Academic Honesty. The maintenance of academic honesty and integrity is a vital concern of the University community. Any student found guilty of academic

dishonesty shall be subject to both academic and disciplinary sanctions. Academic dishonesty includes, but is not limited to, the following:

1. Cheating. Copying or attempting to copy from an academic test or examination of another student; using or attempting to use unauthorized

materials, information, notes, study aids or other devices for any academic test, examination or exercise; engaging or attempting to engage the

assistance of another individual in misrepresenting the academic performance of a student; or communicating information in an unauthorized

manner to another person for an academic test, examination or exercise.

2. Fabrication and Falsification. Falsifying or fabricating any information or citation in any academic exercise, work, speech, test or examination.

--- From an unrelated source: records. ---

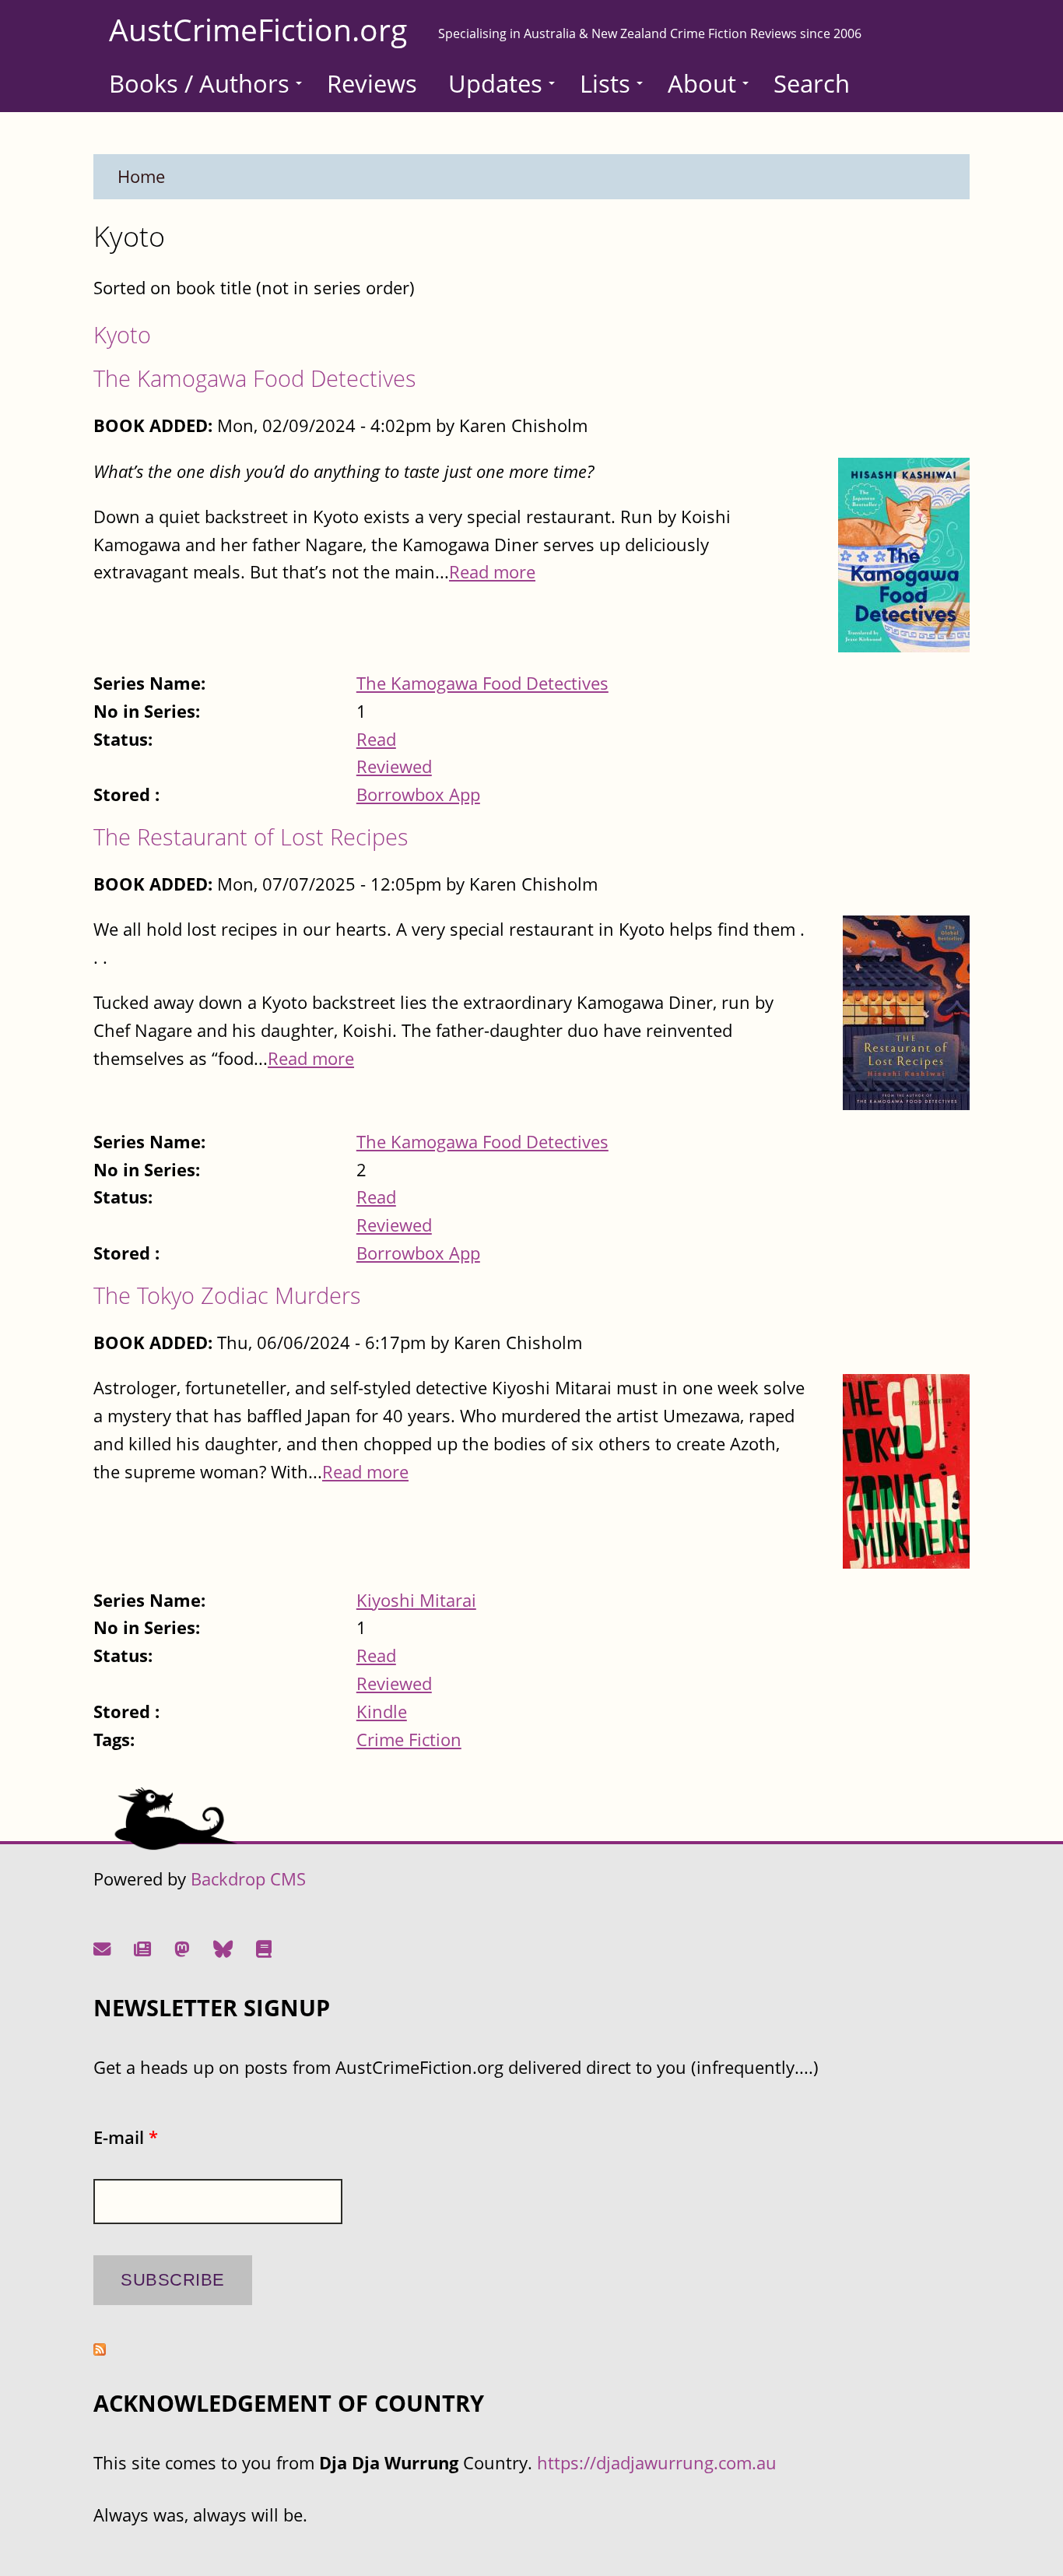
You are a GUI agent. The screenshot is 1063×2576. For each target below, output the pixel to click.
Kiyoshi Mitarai (416, 1600)
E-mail (125, 2137)
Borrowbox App (418, 794)
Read (376, 739)
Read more (492, 572)
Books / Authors (199, 83)
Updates (495, 83)
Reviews (372, 83)
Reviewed (394, 766)
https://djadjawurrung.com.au (657, 2463)
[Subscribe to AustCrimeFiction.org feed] (99, 2349)
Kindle (381, 1711)
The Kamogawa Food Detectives (254, 378)
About (702, 83)
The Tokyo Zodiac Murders (227, 1295)
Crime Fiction (408, 1739)
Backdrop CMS (248, 1879)
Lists (605, 83)
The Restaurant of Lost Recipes (251, 836)
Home (141, 176)
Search (812, 83)
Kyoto (122, 334)
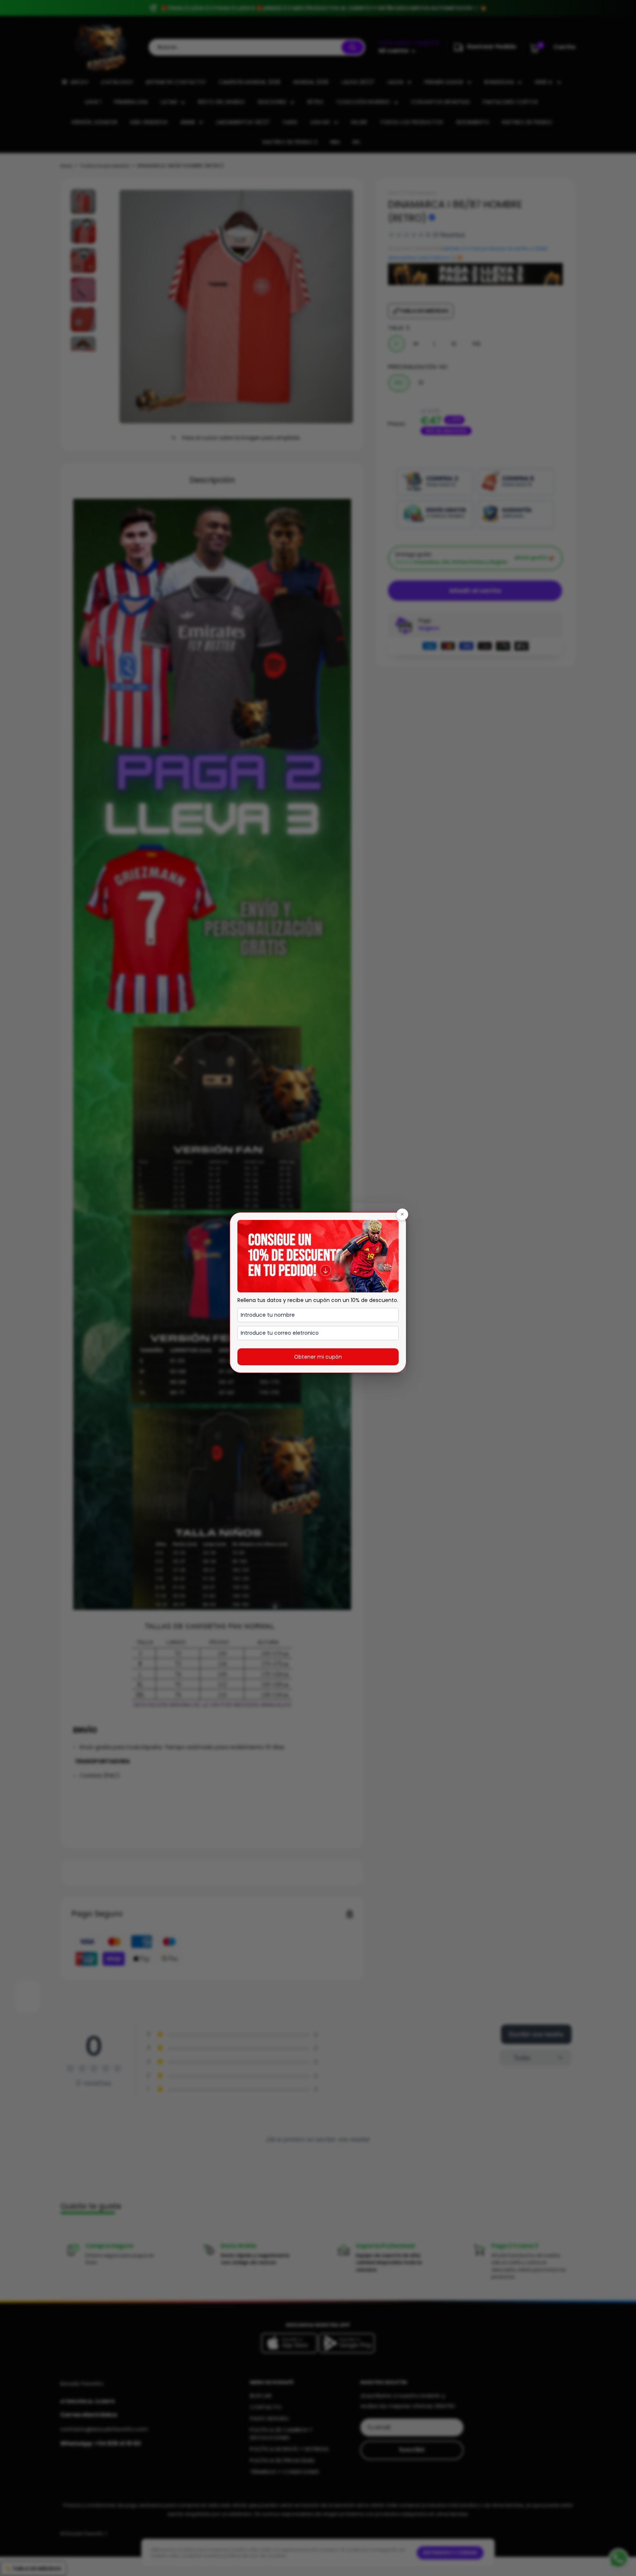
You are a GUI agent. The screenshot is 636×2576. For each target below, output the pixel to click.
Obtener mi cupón (318, 1356)
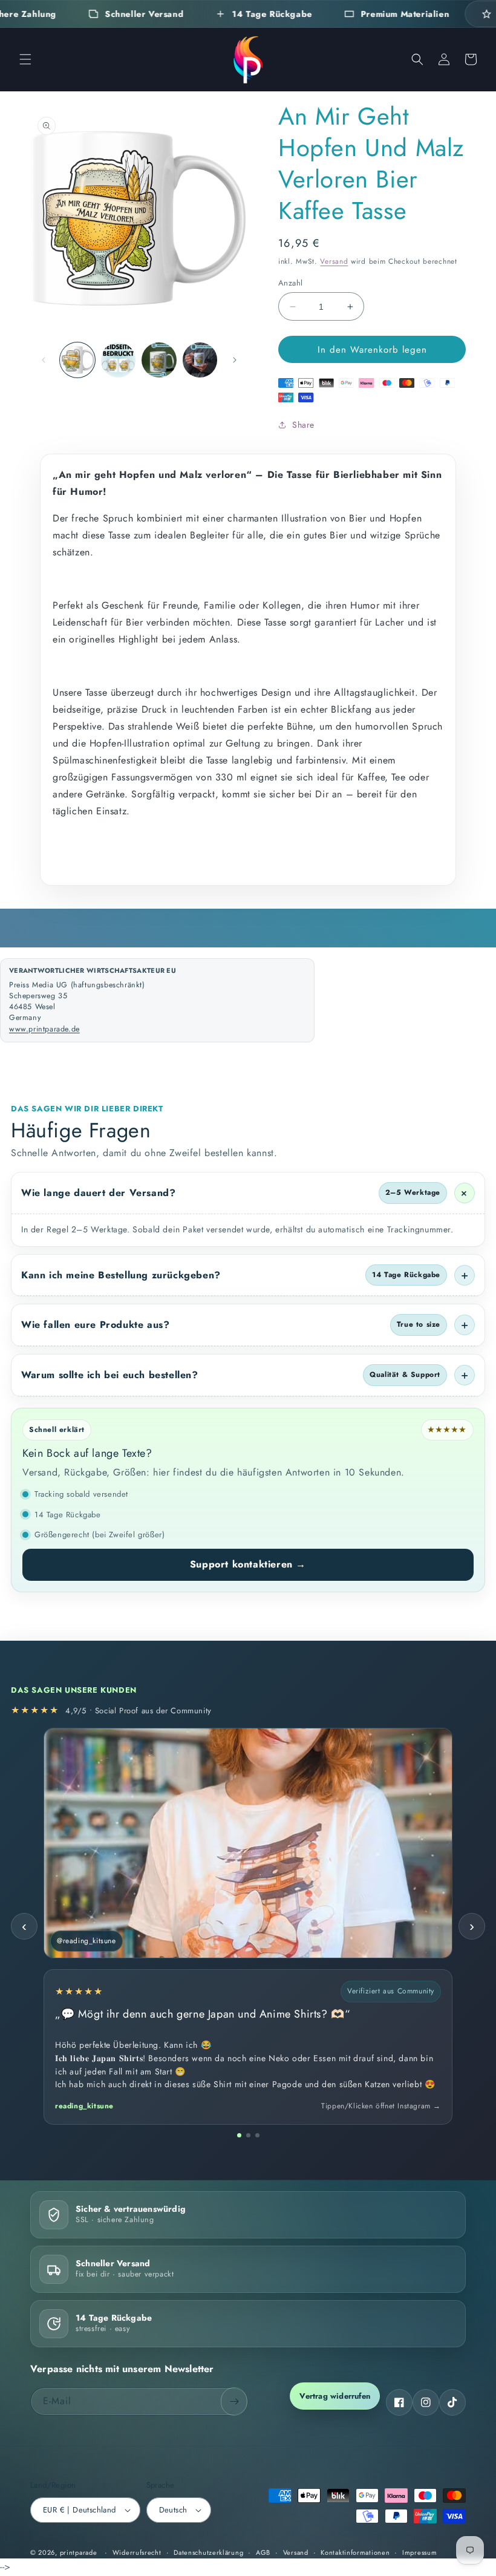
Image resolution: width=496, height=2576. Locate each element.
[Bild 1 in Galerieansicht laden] (77, 360)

Falsification is the alteration of information, while fabrication is the invention or counterfeiting of information.

3. Plagiarism. Presenting the work of another as one's own (i.e., without proper acknowledgment of the source) and submitting examinations,

theses, reports, speeches, drawings, laboratory notes or other academic work in whole or in part as one's own when such work has been prepared by

another person or copied from another person.

4. Abuse of Academic Materials. Destroying, defacing, stealing, or making inaccessible library or other academic resource material.

5. Complicity in Academic Dishonesty. Helping or attempting to help another student to commit an act of academic dishonesty.

6. Falsifying Grade Reports. Changing or destroying grades, scores, or markings on an examination or in an instructor's records.

7. Misrepresentation to Avoid Academic Work. Misrepresentation by fabricating an otherwise justifiable excuse such as illness, injury, accident,

etc., in order to avoid or delay timely submission of academic work or to avoid or delay the taking of a test or examination.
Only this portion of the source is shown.